#### [SUPPLIED PASSAGE]

New York’s ginkgoes date back to the 1700s, an era that saw some pushback to the mass deforestation that preceded it. Wealthy landowners began to decorate their estates with ornamental trees, importing species from all over the world. Bowling Green, now the oldest park in New York, was established in 1733. A future New York Lieutenant Governor named James De Lancey even planted a fruit orchard in lower Manhattan.

When the plan for Manhattan’s grid was announced in 1811, however, almost no space was allocated for trees or parks. A surge in construction, combined with an enormous wave of immigration (the city’s population increased tenfold between 1800 and 1850), all but erased the planting efforts of the 18th century. De Lancey’s orchard was paved over and renamed Orchard Street (which today intersects his own namesake, Delancey Street, on the Lower East Side). The estates disappeared. In the place of trees, smokestacks and chimneys rose up across the city.

View of the Harlem River, c. 1852, with the High Bridge in the distance | Print collection, New York Public Library
View of the Harlem River, c. 1852, with the High Bridge in the distance | Print collection, New York Public Library

The results were predictably catastrophic for the quality of life in New York. The streets became filthy; the air filled with smoke. Those who could afford it went upstate on weekends, escaping to resorts in the Catskills, while other retreated to Green-Wood Cemetery in Brooklyn, which became, by 1860, the nation’s second-busiest tourist attraction (Niagara Falls held the top spot). Out of that discontent, a fervent public desire for parks arose, and the city initiated an era of extensive planting. This was the age of Central Park (est. 1857), Prospect Park (1867), Van Cortlandt Park, and Pelham Bay Park (both 1888).

If the city owes its greatest parks to the 19th century, its most popular street tree, the London plane, rose to prominence later. It is unmistakable: its bark a smooth, creamy white, with large pieces peeling off to reveal slight variations in color. Some sections look almost green, while others have a faded purple tinge. Platanus x acerifolia in Latin, it is a hybrid of the oriental plane and the American sycamore. Bryant Park, Cadman Plaza, Grand Army Plaza, City Hall Park, and Riverside Park — as well as countless playgrounds and smaller parks across the city — are full of these majestic trees.

London plane trees outside City Hall | Photo via Library of Congress
London plane trees outside City Hall | Photo via Library of Congress

Like much of New York’s present-day physical appearance, its London planes can be traced back to the inclinations of a single man. Robert Moses adored them. On his instruction, the Department of Parks put them into the ground just about everywhere. The London plane had a knack for city living: tolerant of both air pollution and heavy pruning, the tree’s roots do well in the compressed, crowded soil below New York’s sidewalks. “Unlike the arboreal primadonnas,” the Parks Department declared in 1948, “it can take abuse.”

Ever since the first sections of Central Park were opened to the public in 1858, trees have been pouring into built New York. Spurred on by the success of Olmsted’s project, the city rushed to acquire as much of the remaining estate land as it could. By 1900, Forest Park in Queens, Riverside Park in Manhattan, Van Cortlandt and Pelham Bay Parks in the Bronx, and Prospect Park in Brooklyn had all been completed. From 1934 to 1960, during Moses’ tenure as Parks Commissioner, the city doubled its park acreage. Under the Bloomberg Administration, the New York Restoration Project and the city set out to plant a million new trees, a goal that was reached in 2015.

#### [PROBLEMS AND TASKS]
- a) From the passage on New York's trees, can you write out word for word the part that opens with the words containing "When the plan" and closes with "across the city."?
- b) What is the Spanish translation of this sentence from the passage on New York's trees: "Bowling Green, now the oldest park in New York, was established in 1733."

#### [INFORMATION PROVIDED]
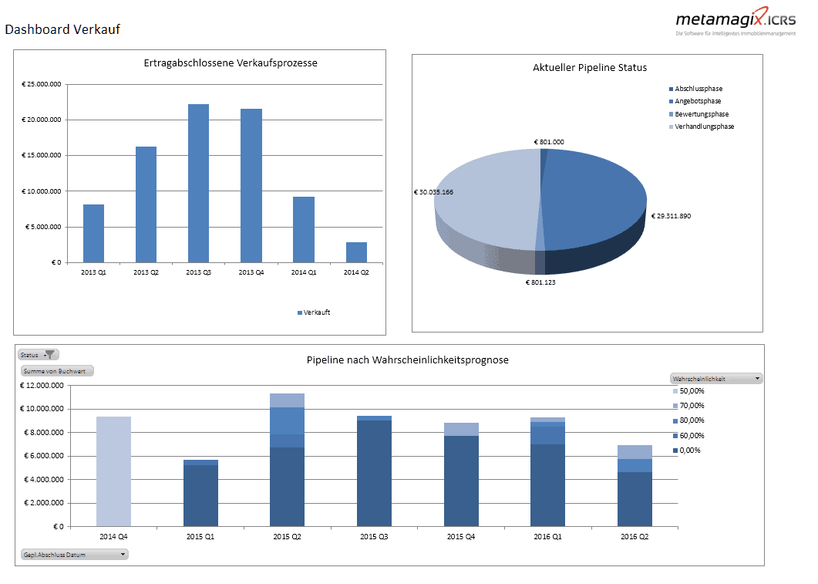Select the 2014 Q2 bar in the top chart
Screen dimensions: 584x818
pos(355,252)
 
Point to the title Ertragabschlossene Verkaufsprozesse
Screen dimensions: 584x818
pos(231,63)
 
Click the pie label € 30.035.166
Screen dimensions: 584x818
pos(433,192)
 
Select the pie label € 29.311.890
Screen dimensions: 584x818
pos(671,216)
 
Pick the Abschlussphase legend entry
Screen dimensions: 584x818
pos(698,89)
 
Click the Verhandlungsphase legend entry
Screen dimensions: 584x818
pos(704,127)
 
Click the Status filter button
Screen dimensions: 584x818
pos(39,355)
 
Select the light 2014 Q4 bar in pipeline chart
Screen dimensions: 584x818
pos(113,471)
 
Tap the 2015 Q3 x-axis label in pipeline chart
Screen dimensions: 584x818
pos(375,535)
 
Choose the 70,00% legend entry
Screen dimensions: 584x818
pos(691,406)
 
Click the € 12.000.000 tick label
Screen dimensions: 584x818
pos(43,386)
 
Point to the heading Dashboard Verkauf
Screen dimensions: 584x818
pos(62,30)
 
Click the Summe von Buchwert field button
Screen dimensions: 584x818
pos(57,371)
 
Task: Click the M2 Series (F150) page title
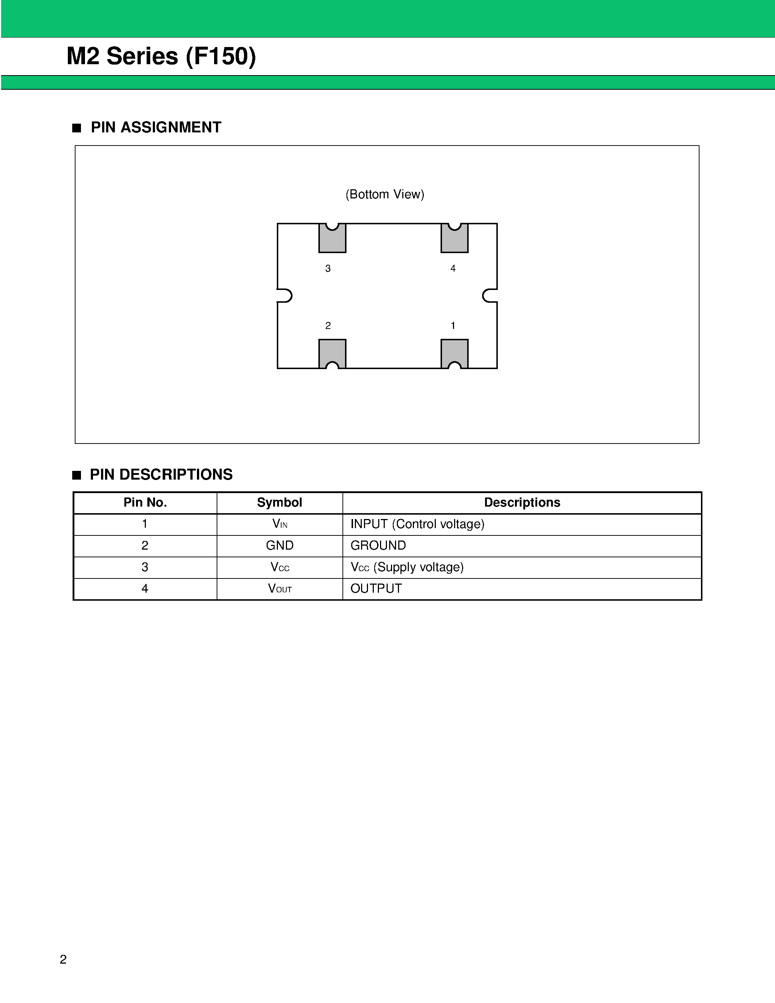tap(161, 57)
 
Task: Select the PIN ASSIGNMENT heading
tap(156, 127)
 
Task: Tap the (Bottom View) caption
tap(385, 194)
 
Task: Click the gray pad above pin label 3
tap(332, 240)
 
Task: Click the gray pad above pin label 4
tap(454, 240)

--

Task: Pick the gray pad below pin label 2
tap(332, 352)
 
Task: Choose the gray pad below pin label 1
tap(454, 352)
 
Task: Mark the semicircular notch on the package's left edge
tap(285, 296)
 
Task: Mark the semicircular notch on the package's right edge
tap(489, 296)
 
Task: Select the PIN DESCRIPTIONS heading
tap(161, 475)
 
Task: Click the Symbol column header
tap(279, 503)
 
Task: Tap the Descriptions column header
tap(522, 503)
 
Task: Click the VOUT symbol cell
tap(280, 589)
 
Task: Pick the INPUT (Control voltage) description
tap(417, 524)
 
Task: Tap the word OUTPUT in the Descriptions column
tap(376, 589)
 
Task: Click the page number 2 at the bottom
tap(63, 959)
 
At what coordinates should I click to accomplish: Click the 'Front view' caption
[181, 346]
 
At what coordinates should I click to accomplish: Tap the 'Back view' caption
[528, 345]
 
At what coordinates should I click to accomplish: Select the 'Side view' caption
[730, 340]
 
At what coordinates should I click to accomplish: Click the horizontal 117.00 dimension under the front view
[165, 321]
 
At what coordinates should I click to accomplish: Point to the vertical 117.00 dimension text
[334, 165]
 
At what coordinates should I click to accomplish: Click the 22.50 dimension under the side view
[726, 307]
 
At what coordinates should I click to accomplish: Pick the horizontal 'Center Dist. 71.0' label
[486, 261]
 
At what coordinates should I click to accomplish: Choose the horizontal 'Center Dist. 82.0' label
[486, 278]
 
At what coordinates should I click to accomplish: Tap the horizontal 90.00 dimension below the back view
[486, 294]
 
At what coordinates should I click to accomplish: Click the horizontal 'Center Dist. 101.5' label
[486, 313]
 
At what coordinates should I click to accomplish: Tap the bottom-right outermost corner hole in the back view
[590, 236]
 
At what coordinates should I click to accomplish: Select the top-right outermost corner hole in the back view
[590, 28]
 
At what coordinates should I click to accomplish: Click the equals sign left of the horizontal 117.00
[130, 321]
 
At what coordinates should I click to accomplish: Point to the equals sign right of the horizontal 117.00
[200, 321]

#### [RESULTS FOR THE EXERCISE]
- a)
When the plan for Manhattan’s grid was announced in 1811, however, almost no space was allocated for trees or parks. A surge in construction, combined with an enormous wave of immigration (the city’s population increased tenfold between 1800 and 1850), all but erased the planting efforts of the 18th century. De Lancey’s orchard was paved over and renamed Orchard Street (which today intersects his own namesake, Delancey Street, on the Lower East Side). The estates disappeared. In the place of trees, smokestacks and chimneys rose up across the city.

- b) Bowling Green, hoy el parque más antiguo de Nueva York, fue fundado en 1733.